**EXERCISE AIM**
Nothing in the data may be altered; copy it all exactly.
################
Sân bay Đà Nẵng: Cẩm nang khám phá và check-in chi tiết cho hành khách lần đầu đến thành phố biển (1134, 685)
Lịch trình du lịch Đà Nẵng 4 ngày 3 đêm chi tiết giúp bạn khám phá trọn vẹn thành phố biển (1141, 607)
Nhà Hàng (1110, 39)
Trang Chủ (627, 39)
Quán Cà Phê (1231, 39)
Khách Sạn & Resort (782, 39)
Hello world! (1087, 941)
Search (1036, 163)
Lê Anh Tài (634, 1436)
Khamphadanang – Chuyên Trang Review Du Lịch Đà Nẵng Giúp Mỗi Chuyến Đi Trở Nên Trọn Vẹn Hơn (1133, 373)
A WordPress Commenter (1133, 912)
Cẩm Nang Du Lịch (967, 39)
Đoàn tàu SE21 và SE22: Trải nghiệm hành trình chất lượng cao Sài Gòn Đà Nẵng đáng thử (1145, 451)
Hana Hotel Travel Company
################
**WRITTEN ANSWER**
Sân bay Đà Nẵng: Cẩm nang khám phá và check-in chi tiết cho hành khách lần đầu đến thành phố biển (1134, 685)
Lịch trình du lịch Đà Nẵng 4 ngày 3 đêm chi tiết giúp bạn khám phá trọn vẹn thành phố biển (1141, 607)
Nhà Hàng (1110, 39)
Trang Chủ (627, 39)
Quán Cà Phê (1231, 39)
Khách Sạn & Resort (782, 39)
Hello world! (1087, 941)
Search (1036, 163)
Lê Anh Tài (634, 1436)
Khamphadanang – Chuyên Trang Review Du Lịch Đà Nẵng Giúp Mỗi Chuyến Đi Trở Nên Trọn Vẹn Hơn (1133, 373)
A WordPress Commenter (1133, 912)
Cẩm Nang Du Lịch (967, 39)
Đoàn tàu SE21 và SE22: Trải nghiệm hành trình chất lượng cao Sài Gòn Đà Nẵng đáng thử (1145, 451)
Hana Hotel Travel Company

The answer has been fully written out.